To perform the original prediction goal, n-grams can be used. An n-gram looks at the last n words to predict the next word. Consider, the following sentence, given by the class quiz.
You’re the reason why I smile everyday. Can you follow me please? It would mean the
Here we consider the last three words (a 3-gram) to predict the next word, occurring after “the”.
Despite the fact that “the” is a stop word, we still consider it. A word like “the” can be an important predictor of the next word.
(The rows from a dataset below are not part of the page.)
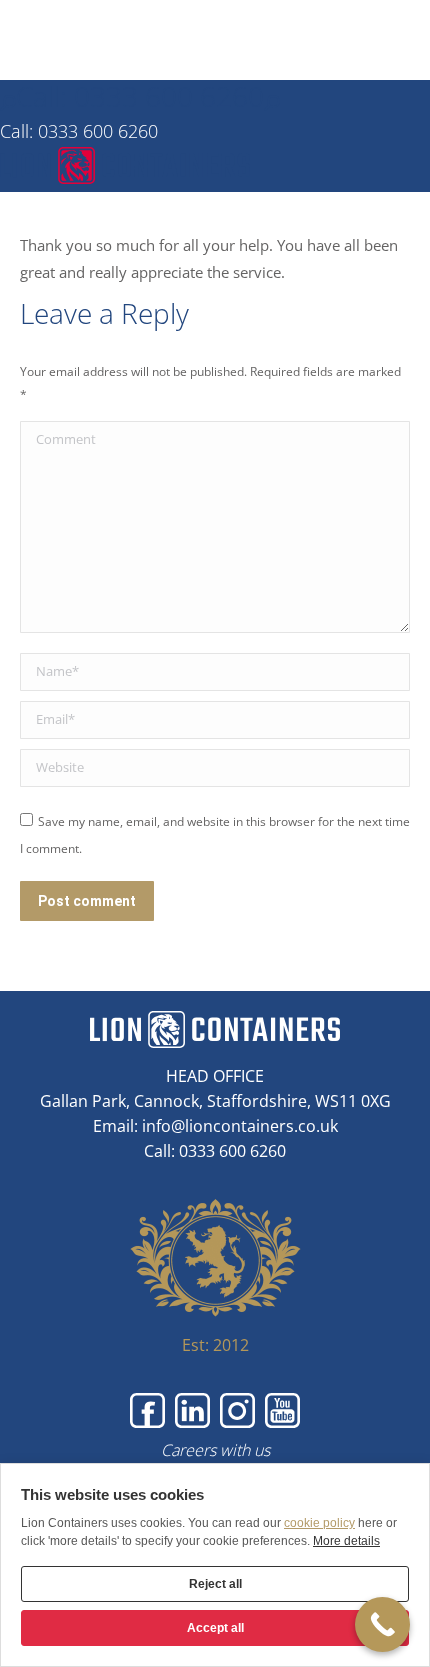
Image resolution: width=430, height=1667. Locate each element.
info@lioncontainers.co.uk (240, 1126)
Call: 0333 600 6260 (140, 96)
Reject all (215, 1584)
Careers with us (215, 1450)
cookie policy (319, 1523)
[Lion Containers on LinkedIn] (192, 1410)
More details (346, 1541)
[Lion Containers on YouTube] (282, 1410)
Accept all (215, 1628)
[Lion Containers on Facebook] (147, 1410)
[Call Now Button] (382, 1624)
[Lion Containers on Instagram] (237, 1410)
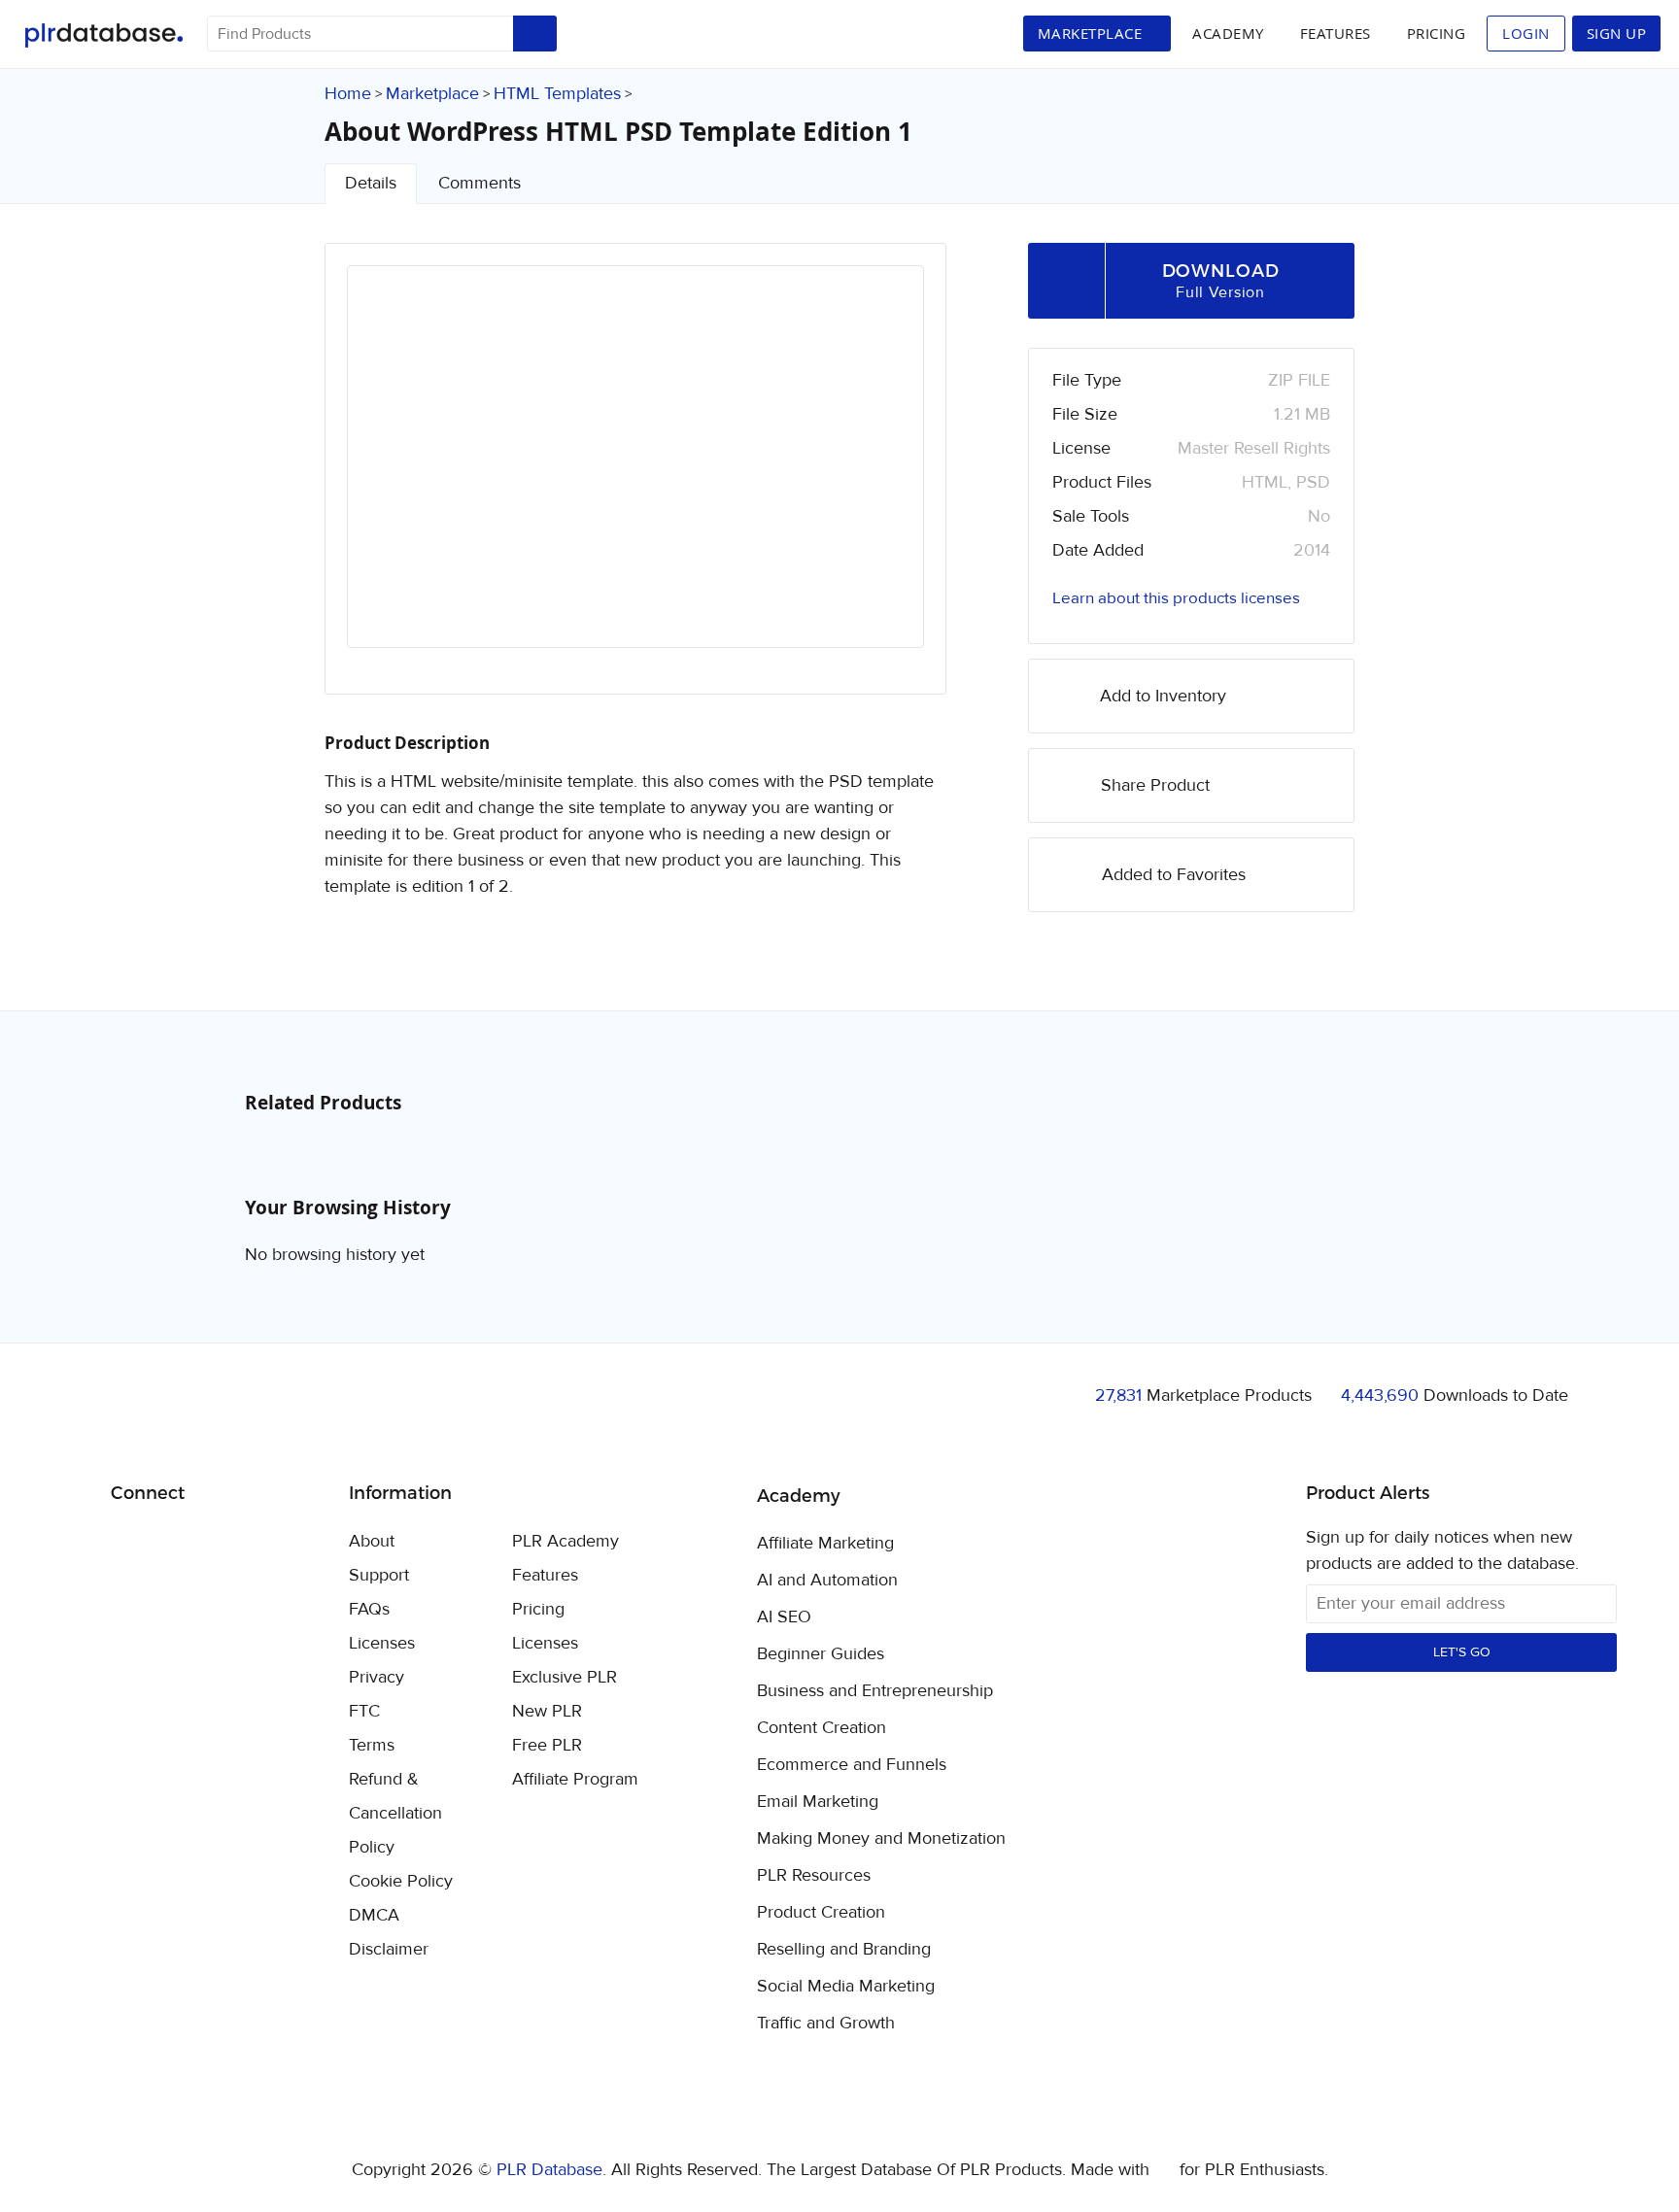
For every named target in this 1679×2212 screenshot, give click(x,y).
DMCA (374, 1915)
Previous (387, 474)
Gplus (220, 1542)
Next (883, 474)
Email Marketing (817, 1802)
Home (348, 94)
I scanned the entire corpus looking for the occurrence of the words “would”, “mean” and “the” and counted the following word. The top occurrences are shown here.
## Occurrences Word
## 1 201 world
## 2 4 end
## 3 3 loss
## 4 2 entire
This gives some indication of the next word.
The n-grams alone were not sufficient to solve all of the quiz problems. I believe it will also be necessary to include some earlier words for context. I will also make use of backoff for n-grams that were not present in the training data. This will take some experimentation.